Speaking to lawmakers on Monday, O’Neill said officials don’t “have the slightest idea what has really happened or what is going on” with surging inflation because it is about “a lot of complex forces.”

“It’s quite clear the Bank of England and others should not have behaved as they did in the past two years,” he told Parliament’s Treasury Committee, in a reference to central banks’ massive quantitative-easing programs. “They might go completely the wrong way too much, just to get their credibility back.”

O’Neill, who made his name at Goldman more than 20 years ago for predicting the rise of the BRICs –- Brazil, Russia, India and China -- was addressing Members of Parliament about the cost of living crisis engulfing the U.K. and other countries.

In the U.S., U.K. and across Europe, inflation has hit 30-year highs as supply bottlenecks and job shortages drive up costs and spark concerns about a self-reinforcing wage-price spiral.

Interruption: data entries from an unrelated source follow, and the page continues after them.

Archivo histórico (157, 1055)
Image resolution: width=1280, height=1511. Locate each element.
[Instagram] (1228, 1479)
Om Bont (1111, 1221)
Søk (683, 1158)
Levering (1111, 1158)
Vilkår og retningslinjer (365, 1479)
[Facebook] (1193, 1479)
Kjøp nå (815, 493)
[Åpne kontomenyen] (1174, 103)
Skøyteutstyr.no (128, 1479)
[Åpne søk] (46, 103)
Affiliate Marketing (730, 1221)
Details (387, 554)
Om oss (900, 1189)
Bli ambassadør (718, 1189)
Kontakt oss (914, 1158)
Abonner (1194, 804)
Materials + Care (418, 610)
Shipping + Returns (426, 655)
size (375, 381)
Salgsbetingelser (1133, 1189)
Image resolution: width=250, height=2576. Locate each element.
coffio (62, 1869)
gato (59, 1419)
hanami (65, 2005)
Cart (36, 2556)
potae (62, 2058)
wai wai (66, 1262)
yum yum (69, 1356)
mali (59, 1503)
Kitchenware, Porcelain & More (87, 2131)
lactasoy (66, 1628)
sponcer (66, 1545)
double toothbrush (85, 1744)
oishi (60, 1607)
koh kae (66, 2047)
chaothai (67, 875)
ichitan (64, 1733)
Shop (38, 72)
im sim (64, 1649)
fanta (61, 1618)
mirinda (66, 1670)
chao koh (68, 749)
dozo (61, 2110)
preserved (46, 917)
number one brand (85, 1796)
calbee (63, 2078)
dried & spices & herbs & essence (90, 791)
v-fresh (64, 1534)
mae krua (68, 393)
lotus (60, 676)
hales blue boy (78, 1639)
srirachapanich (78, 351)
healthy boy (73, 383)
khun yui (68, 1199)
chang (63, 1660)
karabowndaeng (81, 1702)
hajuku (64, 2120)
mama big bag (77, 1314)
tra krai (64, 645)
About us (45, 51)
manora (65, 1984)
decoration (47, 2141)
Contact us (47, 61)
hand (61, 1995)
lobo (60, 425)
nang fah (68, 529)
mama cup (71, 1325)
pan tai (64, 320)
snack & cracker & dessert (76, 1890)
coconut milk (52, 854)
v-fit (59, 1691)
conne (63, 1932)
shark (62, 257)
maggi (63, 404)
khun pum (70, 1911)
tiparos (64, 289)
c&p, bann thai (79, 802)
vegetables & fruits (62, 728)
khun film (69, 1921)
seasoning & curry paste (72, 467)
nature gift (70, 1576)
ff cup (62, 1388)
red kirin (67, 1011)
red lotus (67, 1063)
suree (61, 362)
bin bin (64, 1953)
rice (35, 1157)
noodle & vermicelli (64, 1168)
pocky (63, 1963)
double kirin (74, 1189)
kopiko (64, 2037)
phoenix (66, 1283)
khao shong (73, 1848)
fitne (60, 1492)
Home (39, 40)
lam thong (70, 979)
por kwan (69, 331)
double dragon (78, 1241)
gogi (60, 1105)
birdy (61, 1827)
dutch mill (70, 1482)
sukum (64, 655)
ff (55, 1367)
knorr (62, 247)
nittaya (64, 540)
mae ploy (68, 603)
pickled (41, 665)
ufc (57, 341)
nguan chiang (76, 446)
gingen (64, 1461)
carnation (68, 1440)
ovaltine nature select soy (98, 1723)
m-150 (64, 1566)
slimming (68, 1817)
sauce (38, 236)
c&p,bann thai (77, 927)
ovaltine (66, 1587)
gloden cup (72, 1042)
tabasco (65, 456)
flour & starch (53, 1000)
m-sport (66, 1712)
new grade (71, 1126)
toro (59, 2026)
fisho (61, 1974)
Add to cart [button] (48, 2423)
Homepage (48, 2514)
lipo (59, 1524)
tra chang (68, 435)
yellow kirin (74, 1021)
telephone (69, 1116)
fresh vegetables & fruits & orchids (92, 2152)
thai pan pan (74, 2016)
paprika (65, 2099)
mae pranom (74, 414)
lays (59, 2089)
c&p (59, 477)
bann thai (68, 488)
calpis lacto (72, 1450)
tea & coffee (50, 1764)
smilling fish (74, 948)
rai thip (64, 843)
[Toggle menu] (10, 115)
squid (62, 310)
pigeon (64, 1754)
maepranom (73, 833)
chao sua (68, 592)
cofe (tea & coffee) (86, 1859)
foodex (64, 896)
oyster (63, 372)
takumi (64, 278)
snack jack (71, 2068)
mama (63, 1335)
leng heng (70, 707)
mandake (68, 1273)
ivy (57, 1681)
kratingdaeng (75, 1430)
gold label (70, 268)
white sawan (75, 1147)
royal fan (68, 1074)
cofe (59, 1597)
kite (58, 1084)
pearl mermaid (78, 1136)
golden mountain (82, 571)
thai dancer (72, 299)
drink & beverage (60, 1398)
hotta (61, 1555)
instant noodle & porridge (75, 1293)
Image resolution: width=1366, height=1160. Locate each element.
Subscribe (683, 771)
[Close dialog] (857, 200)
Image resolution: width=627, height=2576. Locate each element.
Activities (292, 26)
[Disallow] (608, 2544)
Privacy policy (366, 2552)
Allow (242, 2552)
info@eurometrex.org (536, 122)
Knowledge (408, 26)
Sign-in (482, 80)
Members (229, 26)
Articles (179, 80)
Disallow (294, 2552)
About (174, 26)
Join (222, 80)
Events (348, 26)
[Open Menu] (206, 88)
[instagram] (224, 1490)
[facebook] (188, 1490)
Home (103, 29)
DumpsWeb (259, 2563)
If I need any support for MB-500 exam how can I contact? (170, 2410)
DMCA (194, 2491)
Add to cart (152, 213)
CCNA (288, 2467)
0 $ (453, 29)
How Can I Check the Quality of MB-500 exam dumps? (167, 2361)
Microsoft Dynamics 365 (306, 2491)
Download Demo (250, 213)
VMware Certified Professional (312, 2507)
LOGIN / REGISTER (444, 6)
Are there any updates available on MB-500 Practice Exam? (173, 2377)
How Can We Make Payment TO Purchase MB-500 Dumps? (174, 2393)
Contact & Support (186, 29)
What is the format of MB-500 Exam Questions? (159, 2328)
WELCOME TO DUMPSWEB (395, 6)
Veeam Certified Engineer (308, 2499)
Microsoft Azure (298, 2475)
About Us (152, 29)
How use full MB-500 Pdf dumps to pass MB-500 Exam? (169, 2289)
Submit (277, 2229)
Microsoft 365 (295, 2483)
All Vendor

O’Neill said he would have started raising rates well before the BOE did in December.

He said BOE Governor Andrew Bailey’s recent remark that people should not ask for big pay rises despite soaring living costs was “understandably sensitive” for many workers. That’s particularly true when set against the BOE’s 895 billion-pound ($1.2 trillion) QE program, which “appears to have been most influential on financial conditions -– which is perceived as widening inequality,” he added.

“The whole framework of inflation targeting has outlived its sell-by date, certainly the whole persistent quantitative-easing approach,” O’Neill said.